What you will do
Nothing but the lines from the one containing "Accept All (206, 977)" to the final line of the entries should appear, copied exactly and without pictures.

Records provided
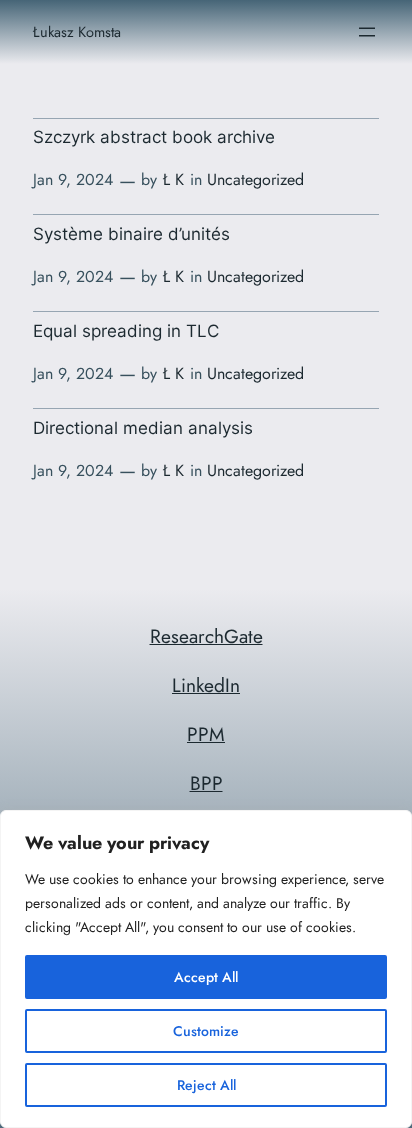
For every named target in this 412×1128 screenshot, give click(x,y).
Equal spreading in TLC (126, 331)
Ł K (173, 179)
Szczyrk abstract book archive (154, 137)
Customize (206, 1031)
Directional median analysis (143, 428)
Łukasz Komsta (77, 31)
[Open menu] (367, 32)
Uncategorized (255, 179)
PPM (206, 734)
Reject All (206, 1085)
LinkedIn (206, 685)
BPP (206, 783)
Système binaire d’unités (131, 234)
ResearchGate (206, 636)
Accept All (206, 977)
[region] (206, 969)
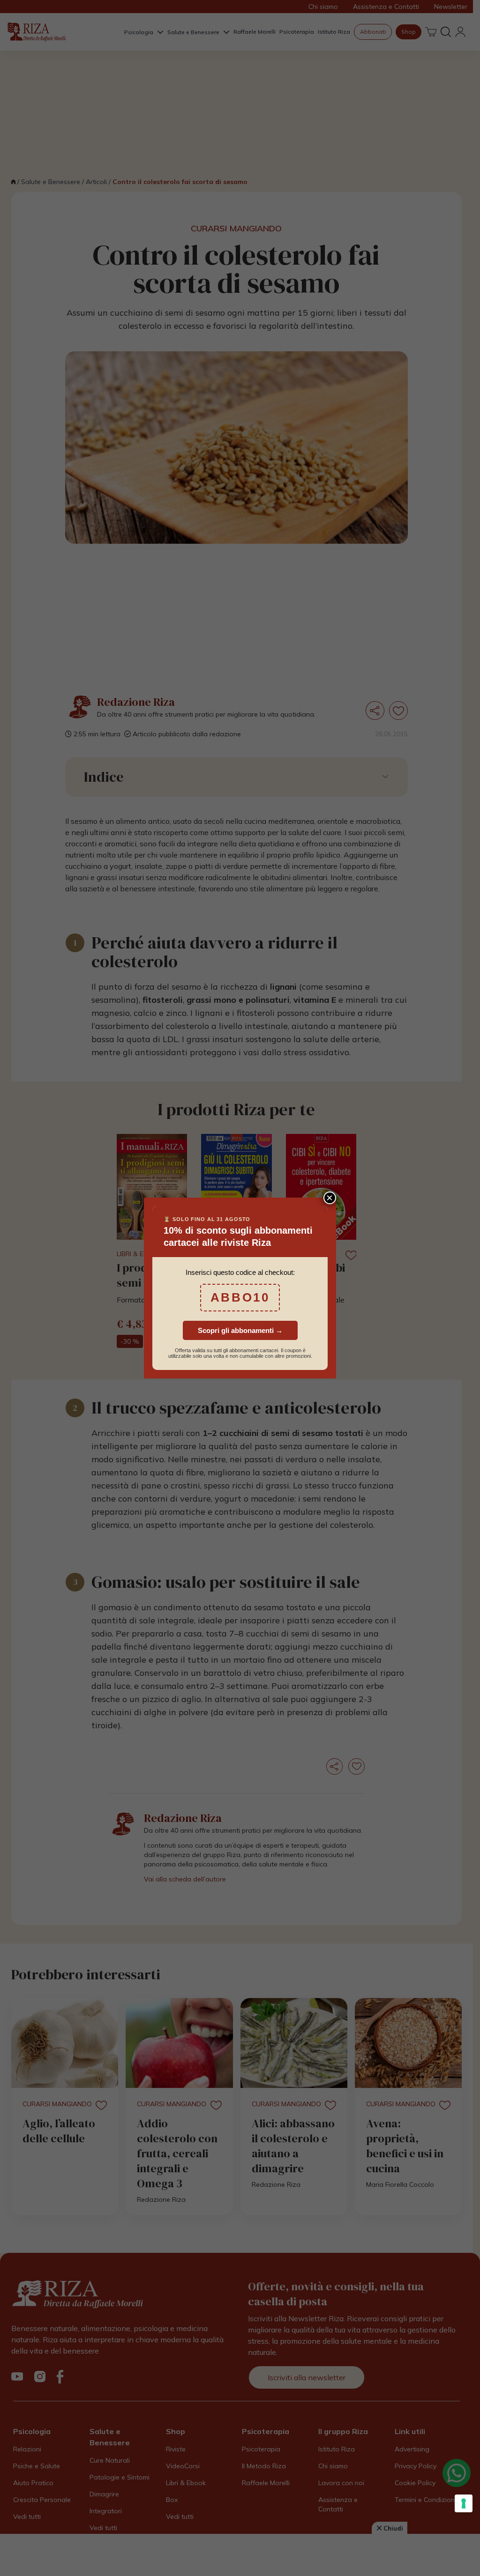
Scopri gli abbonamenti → (240, 1330)
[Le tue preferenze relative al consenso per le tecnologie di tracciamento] (463, 2503)
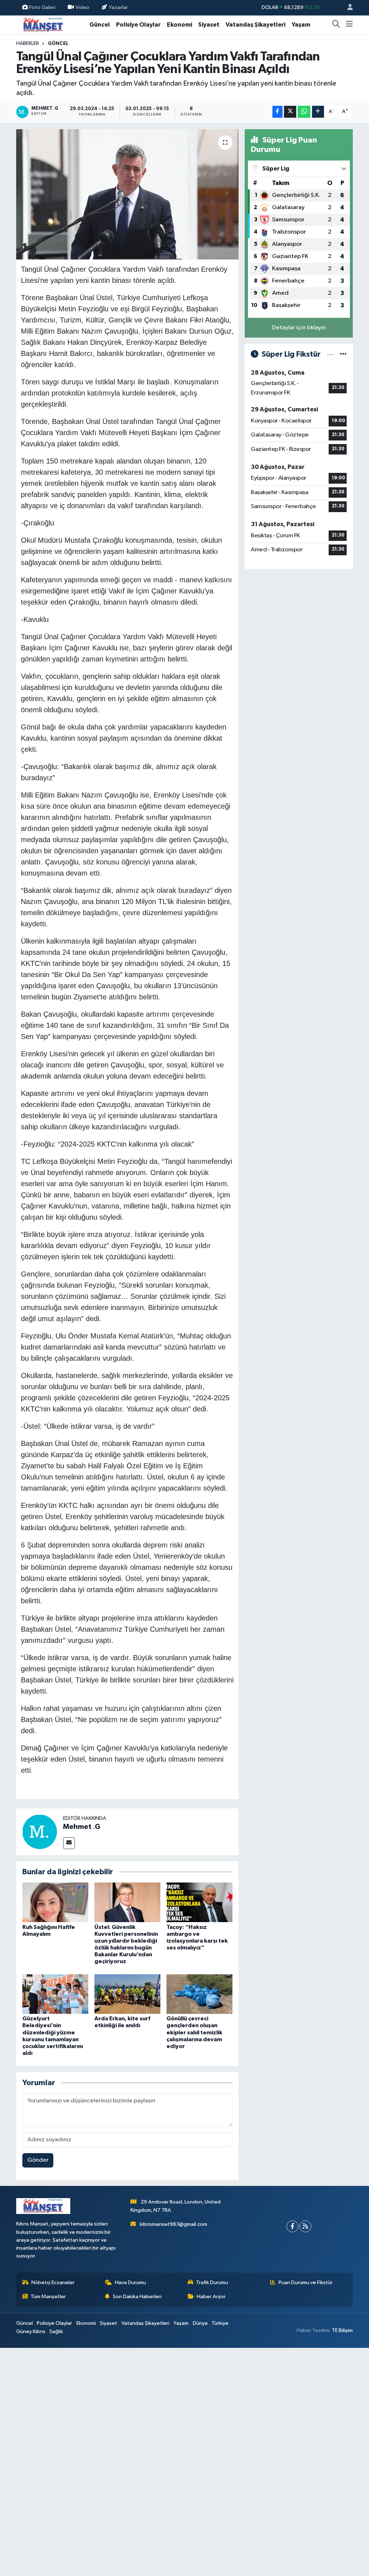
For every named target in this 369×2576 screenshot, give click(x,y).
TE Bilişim (342, 2330)
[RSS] (305, 2226)
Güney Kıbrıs (30, 2331)
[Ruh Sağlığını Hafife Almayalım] (55, 1902)
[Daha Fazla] (318, 112)
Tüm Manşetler (48, 2296)
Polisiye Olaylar (138, 25)
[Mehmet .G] (39, 1832)
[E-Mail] (69, 1843)
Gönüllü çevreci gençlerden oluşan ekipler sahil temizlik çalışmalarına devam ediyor (194, 2032)
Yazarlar (118, 7)
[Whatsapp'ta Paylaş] (304, 112)
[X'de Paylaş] (290, 112)
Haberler (27, 43)
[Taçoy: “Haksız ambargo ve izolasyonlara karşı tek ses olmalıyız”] (199, 1902)
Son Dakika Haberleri (137, 2296)
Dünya (200, 2323)
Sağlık (56, 2331)
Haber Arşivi (211, 2296)
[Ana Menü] (349, 25)
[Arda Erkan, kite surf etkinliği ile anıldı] (127, 1994)
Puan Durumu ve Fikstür (306, 2282)
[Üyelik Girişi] (347, 7)
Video (82, 7)
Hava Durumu (130, 2282)
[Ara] (336, 25)
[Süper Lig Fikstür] (343, 354)
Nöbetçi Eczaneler (53, 2282)
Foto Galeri (42, 7)
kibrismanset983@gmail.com (173, 2224)
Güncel (99, 25)
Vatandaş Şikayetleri (255, 25)
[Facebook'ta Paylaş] (277, 112)
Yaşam (301, 25)
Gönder (38, 2160)
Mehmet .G (81, 1826)
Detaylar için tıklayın (299, 328)
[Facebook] (292, 2226)
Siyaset (208, 25)
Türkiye (220, 2323)
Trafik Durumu (212, 2282)
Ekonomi (179, 25)
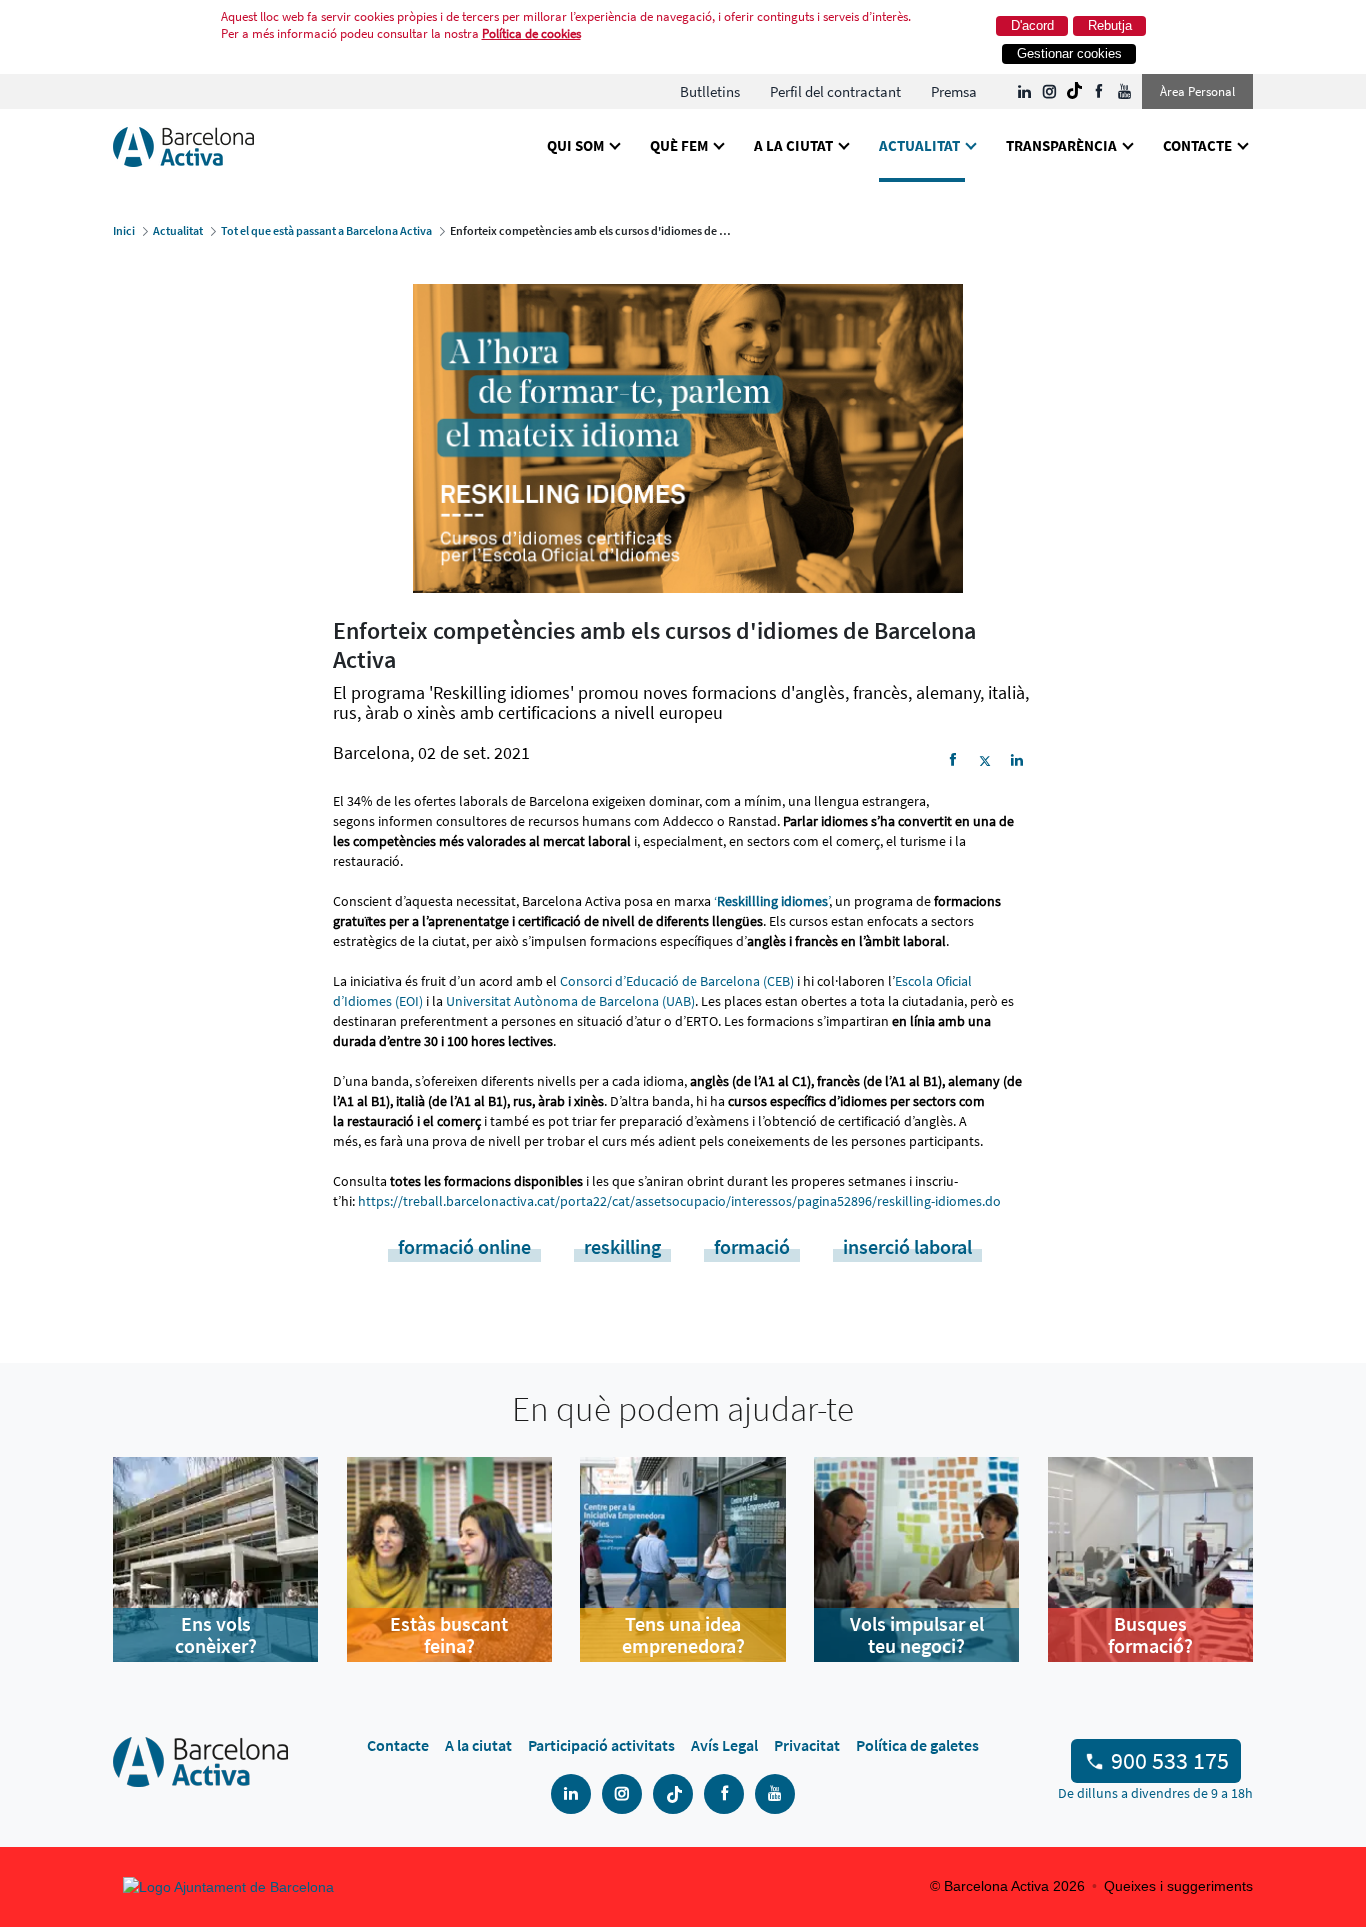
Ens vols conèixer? (216, 1635)
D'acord (1032, 25)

Answer section
Accept All (206, 977)
[region] (206, 969)
Scopri gli abbonamenti → (240, 1330)
[Le tue preferenze relative al consenso per le tecnologie di tracciamento] (463, 2503)
For every named target in this 369×2576 screenshot, give click(x,y).
TE Bilişim (342, 2330)
[RSS] (305, 2226)
Güney Kıbrıs (30, 2331)
[Ruh Sağlığını Hafife Almayalım] (55, 1902)
[Daha Fazla] (318, 112)
Tüm Manşetler (48, 2296)
Polisiye Olaylar (138, 25)
[Mehmet .G] (39, 1832)
[E-Mail] (69, 1843)
Gönüllü çevreci gençlerden oluşan ekipler sahil temizlik çalışmalarına devam ediyor (194, 2032)
Yazarlar (118, 7)
[Whatsapp'ta Paylaş] (304, 112)
[X'de Paylaş] (290, 112)
Haberler (27, 43)
[Taçoy: “Haksız ambargo ve izolasyonlara karşı tek ses olmalıyız”] (199, 1902)
Son Dakika Haberleri (137, 2296)
Dünya (200, 2323)
Sağlık (56, 2331)
Haber Arşivi (211, 2296)
[Ana Menü] (349, 25)
[Arda Erkan, kite surf etkinliği ile anıldı] (127, 1994)
Puan Durumu ve Fikstür (306, 2282)
[Üyelik Girişi] (347, 7)
Video (82, 7)
Hava Durumu (130, 2282)
[Ara] (336, 25)
[Süper Lig Fikstür] (343, 354)
Nöbetçi Eczaneler (53, 2282)
Foto Galeri (42, 7)
kibrismanset983@gmail.com (173, 2224)
Güncel (99, 25)
Vatandaş Şikayetleri (255, 25)
[Facebook'ta Paylaş] (277, 112)
Yaşam (301, 25)
Gönder (38, 2160)
Mehmet .G (81, 1826)
Detaylar için tıklayın (299, 328)
[Facebook] (292, 2226)
Siyaset (208, 25)
Türkiye (220, 2323)
Trafik Durumu (212, 2282)
Ekonomi (179, 25)
Ens vols conèixer? (216, 1635)
D'acord (1032, 25)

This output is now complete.